This program takes a csv input and processes each transaction per client, outputting the result to stdout. Errors and additional information is logged to stderr.
- Clone the repository
- Build and Run the unit tests
cargo test
- Run the application
cargo run -- etc/transactions_calculations.csv > output.csv
Field | Type | Notes |
---|---|---|
type | deposit/withdrawal/dispute/resolve/chargeback | Transaction Type |
client | u16 | Client ID |
tx | u32 | Transaction ID |
amount | f64 | Amount |
type, client, tx, amount
deposit, 1, 1, 1.0122
withdrawal, 1, 2, 1.5
dispute, 1, 2
resolve, 1, 2
dispute, 1, 2
chargeback, 1, 2
The etc directory contains test data files;
- transactions_calculations.csv - Some basic transactions
- transactions_disputes.csv - For Testing disputes
- transactions_calculations_large.csv - Larger number of transactions for performance testing
- The project uses csv and serde to parse the files, this guarantees the types are correct for processing.

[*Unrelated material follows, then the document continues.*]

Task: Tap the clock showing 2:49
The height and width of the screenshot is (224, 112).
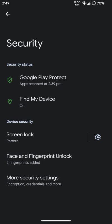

- Fatal Errors i.e. IO errors are logged to stderr. To be improved..
- Use Result<T,E> and try not to Panic unless the file is missing or can not be parsed.
- The chronological list of transactions do not break the workflow, i.e. a dispute is resolved then chargeback can not happen.
- Logging to log file not required. Messages to stderr is are just for information purposes.
-
Performance testing, this has only been tested with smaller datasets
- A larger datafile has been created under
etc/transactions_calculations_large
however this is still under 2000 entries. - Check memory usage, make sure we're not copying data unnecessarily.
- A larger datafile has been created under
-
Improve input validation, serde just gives None if it can't parse the number.
- note invalid u16 value cause posOverflow on client. Can this be handled better?
-
Modify the error handling so we match on the error kind rather than just printing out the whole error.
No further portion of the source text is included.